TASK DESCRIPTION — Reproduce the listing below line for line, keeping every character unchanged.

PROVIDED DATA —
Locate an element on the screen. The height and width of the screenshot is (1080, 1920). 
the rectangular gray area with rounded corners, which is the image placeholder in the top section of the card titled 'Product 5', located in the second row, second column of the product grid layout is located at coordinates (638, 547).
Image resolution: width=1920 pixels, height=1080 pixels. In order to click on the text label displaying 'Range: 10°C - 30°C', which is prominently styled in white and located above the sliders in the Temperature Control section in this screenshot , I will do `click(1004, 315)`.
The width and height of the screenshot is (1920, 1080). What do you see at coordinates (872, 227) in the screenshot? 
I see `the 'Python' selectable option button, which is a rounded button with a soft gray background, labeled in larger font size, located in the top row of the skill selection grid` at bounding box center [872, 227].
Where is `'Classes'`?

ANSWER TO THE EXERCISE —
Locate an element on the screen. The height and width of the screenshot is (1080, 1920). 
the rectangular gray area with rounded corners, which is the image placeholder in the top section of the card titled 'Product 5', located in the second row, second column of the product grid layout is located at coordinates (638, 547).
Image resolution: width=1920 pixels, height=1080 pixels. In order to click on the text label displaying 'Range: 10°C - 30°C', which is prominently styled in white and located above the sliders in the Temperature Control section in this screenshot , I will do `click(1004, 315)`.
The width and height of the screenshot is (1920, 1080). What do you see at coordinates (872, 227) in the screenshot? 
I see `the 'Python' selectable option button, which is a rounded button with a soft gray background, labeled in larger font size, located in the top row of the skill selection grid` at bounding box center [872, 227].
Where is `'Classes'`?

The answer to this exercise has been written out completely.